WORK ITEM >>
Determine how many lines below contain the word "dropdown", then state only that figure.

── INPUT FOR THIS TASK

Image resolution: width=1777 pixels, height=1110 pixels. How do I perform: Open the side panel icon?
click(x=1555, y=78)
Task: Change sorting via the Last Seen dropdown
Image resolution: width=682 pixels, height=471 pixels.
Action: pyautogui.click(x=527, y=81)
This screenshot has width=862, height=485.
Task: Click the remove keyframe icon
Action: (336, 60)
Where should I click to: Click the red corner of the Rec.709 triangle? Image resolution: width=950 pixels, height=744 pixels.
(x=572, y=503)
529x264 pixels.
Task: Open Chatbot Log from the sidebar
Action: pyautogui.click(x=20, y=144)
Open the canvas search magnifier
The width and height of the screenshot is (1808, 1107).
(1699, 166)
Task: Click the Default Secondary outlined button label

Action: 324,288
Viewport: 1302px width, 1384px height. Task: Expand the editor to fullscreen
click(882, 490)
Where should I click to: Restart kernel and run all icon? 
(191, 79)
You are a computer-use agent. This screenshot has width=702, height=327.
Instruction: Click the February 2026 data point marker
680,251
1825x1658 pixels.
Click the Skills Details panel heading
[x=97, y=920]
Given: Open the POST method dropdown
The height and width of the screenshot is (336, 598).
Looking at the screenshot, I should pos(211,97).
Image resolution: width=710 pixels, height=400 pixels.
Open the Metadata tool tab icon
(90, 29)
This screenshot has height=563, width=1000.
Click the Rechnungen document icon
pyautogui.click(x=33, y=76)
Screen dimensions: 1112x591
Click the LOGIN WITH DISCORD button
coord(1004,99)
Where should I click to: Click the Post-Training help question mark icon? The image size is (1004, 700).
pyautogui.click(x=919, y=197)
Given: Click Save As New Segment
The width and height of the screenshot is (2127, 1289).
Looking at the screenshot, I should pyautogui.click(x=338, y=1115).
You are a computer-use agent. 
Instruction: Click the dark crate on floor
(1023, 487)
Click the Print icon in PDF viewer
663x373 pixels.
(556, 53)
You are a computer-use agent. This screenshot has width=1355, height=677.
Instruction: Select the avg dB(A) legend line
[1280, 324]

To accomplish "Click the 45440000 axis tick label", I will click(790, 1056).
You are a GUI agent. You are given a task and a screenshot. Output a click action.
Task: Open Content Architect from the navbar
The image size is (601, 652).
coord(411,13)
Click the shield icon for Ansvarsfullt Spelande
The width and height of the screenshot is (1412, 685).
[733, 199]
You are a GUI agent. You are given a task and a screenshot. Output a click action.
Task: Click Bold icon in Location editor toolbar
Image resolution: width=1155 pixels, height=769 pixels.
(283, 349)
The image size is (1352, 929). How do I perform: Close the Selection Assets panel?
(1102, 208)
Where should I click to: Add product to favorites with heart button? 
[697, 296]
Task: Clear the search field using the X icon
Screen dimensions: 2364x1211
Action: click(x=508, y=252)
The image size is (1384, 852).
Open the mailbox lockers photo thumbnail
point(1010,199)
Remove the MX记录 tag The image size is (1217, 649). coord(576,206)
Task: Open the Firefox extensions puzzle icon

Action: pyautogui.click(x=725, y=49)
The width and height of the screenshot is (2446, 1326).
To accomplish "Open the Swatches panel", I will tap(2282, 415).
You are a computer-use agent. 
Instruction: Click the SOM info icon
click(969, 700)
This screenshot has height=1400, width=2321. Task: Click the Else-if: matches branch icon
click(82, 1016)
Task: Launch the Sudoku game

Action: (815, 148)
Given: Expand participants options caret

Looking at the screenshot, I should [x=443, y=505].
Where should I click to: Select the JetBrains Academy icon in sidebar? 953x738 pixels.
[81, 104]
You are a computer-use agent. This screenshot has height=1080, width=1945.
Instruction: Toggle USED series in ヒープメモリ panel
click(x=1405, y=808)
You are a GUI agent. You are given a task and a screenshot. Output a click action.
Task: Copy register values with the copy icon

────

PROBLEM SOLUTION >>
2